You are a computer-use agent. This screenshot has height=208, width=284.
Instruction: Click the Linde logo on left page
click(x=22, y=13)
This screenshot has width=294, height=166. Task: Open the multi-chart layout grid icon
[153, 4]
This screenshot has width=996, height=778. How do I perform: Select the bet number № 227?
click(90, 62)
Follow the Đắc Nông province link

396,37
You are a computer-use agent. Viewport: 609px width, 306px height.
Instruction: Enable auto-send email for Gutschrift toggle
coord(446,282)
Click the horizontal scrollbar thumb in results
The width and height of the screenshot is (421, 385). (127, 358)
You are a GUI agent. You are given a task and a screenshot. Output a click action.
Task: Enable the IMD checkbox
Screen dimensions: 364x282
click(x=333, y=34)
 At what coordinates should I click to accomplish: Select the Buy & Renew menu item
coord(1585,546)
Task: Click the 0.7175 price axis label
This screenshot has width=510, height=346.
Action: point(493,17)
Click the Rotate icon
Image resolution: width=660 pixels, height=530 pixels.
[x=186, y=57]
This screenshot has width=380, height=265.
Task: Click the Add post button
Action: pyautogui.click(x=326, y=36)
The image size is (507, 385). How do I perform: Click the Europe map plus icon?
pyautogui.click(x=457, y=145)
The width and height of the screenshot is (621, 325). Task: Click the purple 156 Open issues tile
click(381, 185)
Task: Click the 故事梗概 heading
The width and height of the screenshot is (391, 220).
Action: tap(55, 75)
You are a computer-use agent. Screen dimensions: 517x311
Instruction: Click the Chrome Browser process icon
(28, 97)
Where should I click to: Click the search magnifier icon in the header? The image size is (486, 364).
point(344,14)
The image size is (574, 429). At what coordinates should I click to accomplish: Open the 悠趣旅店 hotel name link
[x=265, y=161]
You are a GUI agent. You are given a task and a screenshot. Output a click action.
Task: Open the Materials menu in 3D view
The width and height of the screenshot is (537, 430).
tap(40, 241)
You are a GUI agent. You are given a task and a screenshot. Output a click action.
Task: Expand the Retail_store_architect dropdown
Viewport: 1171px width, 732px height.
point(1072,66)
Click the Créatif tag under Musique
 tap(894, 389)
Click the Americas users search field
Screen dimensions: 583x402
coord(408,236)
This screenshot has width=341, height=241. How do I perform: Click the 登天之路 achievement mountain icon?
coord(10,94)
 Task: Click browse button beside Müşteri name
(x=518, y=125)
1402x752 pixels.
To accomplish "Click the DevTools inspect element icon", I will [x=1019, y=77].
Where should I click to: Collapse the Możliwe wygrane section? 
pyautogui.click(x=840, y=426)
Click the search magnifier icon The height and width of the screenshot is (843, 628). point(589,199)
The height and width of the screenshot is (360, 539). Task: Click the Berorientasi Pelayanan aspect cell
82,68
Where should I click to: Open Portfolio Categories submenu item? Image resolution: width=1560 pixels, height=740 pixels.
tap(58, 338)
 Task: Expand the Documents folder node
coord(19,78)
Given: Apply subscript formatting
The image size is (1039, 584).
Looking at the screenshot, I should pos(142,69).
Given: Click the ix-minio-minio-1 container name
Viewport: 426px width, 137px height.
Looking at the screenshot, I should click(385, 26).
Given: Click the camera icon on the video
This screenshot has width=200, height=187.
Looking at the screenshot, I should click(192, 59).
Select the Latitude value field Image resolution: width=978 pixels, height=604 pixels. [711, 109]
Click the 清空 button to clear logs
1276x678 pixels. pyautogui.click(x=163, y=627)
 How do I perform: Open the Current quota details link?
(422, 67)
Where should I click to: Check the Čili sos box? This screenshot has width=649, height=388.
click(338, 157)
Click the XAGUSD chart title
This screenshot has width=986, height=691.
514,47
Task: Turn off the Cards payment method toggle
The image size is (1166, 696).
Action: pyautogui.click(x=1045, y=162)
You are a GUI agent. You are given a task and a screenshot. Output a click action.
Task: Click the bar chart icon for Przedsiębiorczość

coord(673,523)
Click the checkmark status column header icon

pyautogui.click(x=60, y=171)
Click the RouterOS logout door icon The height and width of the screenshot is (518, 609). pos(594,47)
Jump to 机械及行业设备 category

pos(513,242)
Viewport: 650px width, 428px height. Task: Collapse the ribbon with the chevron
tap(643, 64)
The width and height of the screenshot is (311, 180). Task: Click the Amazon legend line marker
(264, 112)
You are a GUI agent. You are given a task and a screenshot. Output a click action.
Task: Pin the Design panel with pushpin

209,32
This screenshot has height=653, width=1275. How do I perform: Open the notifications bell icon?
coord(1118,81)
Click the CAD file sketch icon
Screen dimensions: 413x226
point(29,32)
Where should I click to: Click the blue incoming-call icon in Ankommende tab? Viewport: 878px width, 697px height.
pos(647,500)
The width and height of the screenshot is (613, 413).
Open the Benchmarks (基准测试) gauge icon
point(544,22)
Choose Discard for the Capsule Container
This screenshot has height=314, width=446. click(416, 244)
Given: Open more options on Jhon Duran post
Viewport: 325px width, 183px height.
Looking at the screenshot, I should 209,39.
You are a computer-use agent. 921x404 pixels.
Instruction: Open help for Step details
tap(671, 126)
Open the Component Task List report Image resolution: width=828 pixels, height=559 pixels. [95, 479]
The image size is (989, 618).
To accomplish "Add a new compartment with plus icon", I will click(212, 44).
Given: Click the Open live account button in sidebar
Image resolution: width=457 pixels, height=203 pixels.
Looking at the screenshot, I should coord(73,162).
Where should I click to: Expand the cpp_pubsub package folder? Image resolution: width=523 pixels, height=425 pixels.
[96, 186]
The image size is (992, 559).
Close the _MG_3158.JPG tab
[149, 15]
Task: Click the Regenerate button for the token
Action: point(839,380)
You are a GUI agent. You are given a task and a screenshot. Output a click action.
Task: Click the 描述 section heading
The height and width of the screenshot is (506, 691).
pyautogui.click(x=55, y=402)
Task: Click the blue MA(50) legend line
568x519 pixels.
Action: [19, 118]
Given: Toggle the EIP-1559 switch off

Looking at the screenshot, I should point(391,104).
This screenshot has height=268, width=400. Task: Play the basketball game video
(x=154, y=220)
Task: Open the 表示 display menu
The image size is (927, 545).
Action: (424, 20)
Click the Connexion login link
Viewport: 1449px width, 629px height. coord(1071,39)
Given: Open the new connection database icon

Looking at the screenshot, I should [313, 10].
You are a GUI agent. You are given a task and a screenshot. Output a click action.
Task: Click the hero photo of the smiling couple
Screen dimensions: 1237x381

→ PROBLEM TO WORK ON: Retype every record above exactly as it stands.

→ RESULT FOR THIS TASK:
You are a computer-use agent. This screenshot has height=208, width=284.
Instruction: Click the Linde logo on left page
click(x=22, y=13)
This screenshot has width=294, height=166. Task: Open the multi-chart layout grid icon
[153, 4]
This screenshot has width=996, height=778. How do I perform: Select the bet number № 227?
click(90, 62)
Follow the Đắc Nông province link

396,37
You are a computer-use agent. Viewport: 609px width, 306px height.
Instruction: Enable auto-send email for Gutschrift toggle
coord(446,282)
Click the horizontal scrollbar thumb in results
The width and height of the screenshot is (421, 385). (127, 358)
You are a GUI agent. You are given a task and a screenshot. Output a click action.
Task: Enable the IMD checkbox
Screen dimensions: 364x282
click(x=333, y=34)
 At what coordinates should I click to accomplish: Select the Buy & Renew menu item
coord(1585,546)
Task: Click the 0.7175 price axis label
This screenshot has width=510, height=346.
Action: point(493,17)
Click the Rotate icon
Image resolution: width=660 pixels, height=530 pixels.
[x=186, y=57]
This screenshot has width=380, height=265.
Task: Click the Add post button
Action: pyautogui.click(x=326, y=36)
The image size is (507, 385). How do I perform: Click the Europe map plus icon?
pyautogui.click(x=457, y=145)
The width and height of the screenshot is (621, 325). Task: Click the purple 156 Open issues tile
click(381, 185)
Task: Click the 故事梗概 heading
The width and height of the screenshot is (391, 220).
Action: tap(55, 75)
You are a computer-use agent. Screen dimensions: 517x311
Instruction: Click the Chrome Browser process icon
(28, 97)
Where should I click to: Click the search magnifier icon in the header? The image size is (486, 364).
point(344,14)
The image size is (574, 429). At what coordinates should I click to accomplish: Open the 悠趣旅店 hotel name link
[x=265, y=161]
You are a GUI agent. You are given a task and a screenshot. Output a click action.
Task: Open the Materials menu in 3D view
The width and height of the screenshot is (537, 430).
tap(40, 241)
You are a GUI agent. You are given a task and a screenshot. Output a click action.
Task: Expand the Retail_store_architect dropdown
Viewport: 1171px width, 732px height.
point(1072,66)
Click the Créatif tag under Musique
 tap(894, 389)
Click the Americas users search field
Screen dimensions: 583x402
coord(408,236)
This screenshot has width=341, height=241. How do I perform: Click the 登天之路 achievement mountain icon?
coord(10,94)
 Task: Click browse button beside Müşteri name
(x=518, y=125)
1402x752 pixels.
To accomplish "Click the DevTools inspect element icon", I will [x=1019, y=77].
Where should I click to: Collapse the Możliwe wygrane section? 
pyautogui.click(x=840, y=426)
Click the search magnifier icon The height and width of the screenshot is (843, 628). point(589,199)
The height and width of the screenshot is (360, 539). Task: Click the Berorientasi Pelayanan aspect cell
82,68
Where should I click to: Open Portfolio Categories submenu item? Image resolution: width=1560 pixels, height=740 pixels.
tap(58, 338)
 Task: Expand the Documents folder node
coord(19,78)
Given: Apply subscript formatting
The image size is (1039, 584).
Looking at the screenshot, I should pos(142,69).
Given: Click the ix-minio-minio-1 container name
Viewport: 426px width, 137px height.
Looking at the screenshot, I should click(385, 26).
Given: Click the camera icon on the video
This screenshot has width=200, height=187.
Looking at the screenshot, I should click(192, 59).
Select the Latitude value field Image resolution: width=978 pixels, height=604 pixels. [711, 109]
Click the 清空 button to clear logs
1276x678 pixels. pyautogui.click(x=163, y=627)
 How do I perform: Open the Current quota details link?
(422, 67)
Where should I click to: Check the Čili sos box? This screenshot has width=649, height=388.
click(338, 157)
Click the XAGUSD chart title
This screenshot has width=986, height=691.
514,47
Task: Turn off the Cards payment method toggle
The image size is (1166, 696).
Action: pyautogui.click(x=1045, y=162)
You are a GUI agent. You are given a task and a screenshot. Output a click action.
Task: Click the bar chart icon for Przedsiębiorczość

coord(673,523)
Click the checkmark status column header icon

pyautogui.click(x=60, y=171)
Click the RouterOS logout door icon The height and width of the screenshot is (518, 609). pos(594,47)
Jump to 机械及行业设备 category

pos(513,242)
Viewport: 650px width, 428px height. Task: Collapse the ribbon with the chevron
tap(643, 64)
The width and height of the screenshot is (311, 180). Task: Click the Amazon legend line marker
(264, 112)
You are a GUI agent. You are given a task and a screenshot. Output a click action.
Task: Pin the Design panel with pushpin

209,32
This screenshot has height=653, width=1275. How do I perform: Open the notifications bell icon?
coord(1118,81)
Click the CAD file sketch icon
Screen dimensions: 413x226
point(29,32)
Where should I click to: Click the blue incoming-call icon in Ankommende tab? Viewport: 878px width, 697px height.
pos(647,500)
The width and height of the screenshot is (613, 413).
Open the Benchmarks (基准测试) gauge icon
point(544,22)
Choose Discard for the Capsule Container
This screenshot has height=314, width=446. click(416, 244)
Given: Open more options on Jhon Duran post
Viewport: 325px width, 183px height.
Looking at the screenshot, I should 209,39.
You are a computer-use agent. 921x404 pixels.
Instruction: Open help for Step details
tap(671, 126)
Open the Component Task List report Image resolution: width=828 pixels, height=559 pixels. [95, 479]
The image size is (989, 618).
To accomplish "Add a new compartment with plus icon", I will click(212, 44).
Given: Click the Open live account button in sidebar
Image resolution: width=457 pixels, height=203 pixels.
Looking at the screenshot, I should coord(73,162).
Where should I click to: Expand the cpp_pubsub package folder? Image resolution: width=523 pixels, height=425 pixels.
[96, 186]
The image size is (992, 559).
Close the _MG_3158.JPG tab
[149, 15]
Task: Click the Regenerate button for the token
Action: point(839,380)
You are a GUI agent. You are given a task and a screenshot. Output a click action.
Task: Click the 描述 section heading
The height and width of the screenshot is (506, 691).
pyautogui.click(x=55, y=402)
Task: Click the blue MA(50) legend line
568x519 pixels.
Action: [19, 118]
Given: Toggle the EIP-1559 switch off

Looking at the screenshot, I should point(391,104).
This screenshot has height=268, width=400. Task: Play the basketball game video
(x=154, y=220)
Task: Open the 表示 display menu
The image size is (927, 545).
Action: (424, 20)
Click the Connexion login link
Viewport: 1449px width, 629px height. coord(1071,39)
Given: Open the new connection database icon

Looking at the screenshot, I should [313, 10].
You are a GUI agent. You are given a task and a screenshot. Output a click action.
Task: Click the hero photo of the smiling couple
Screen dimensions: 1237x381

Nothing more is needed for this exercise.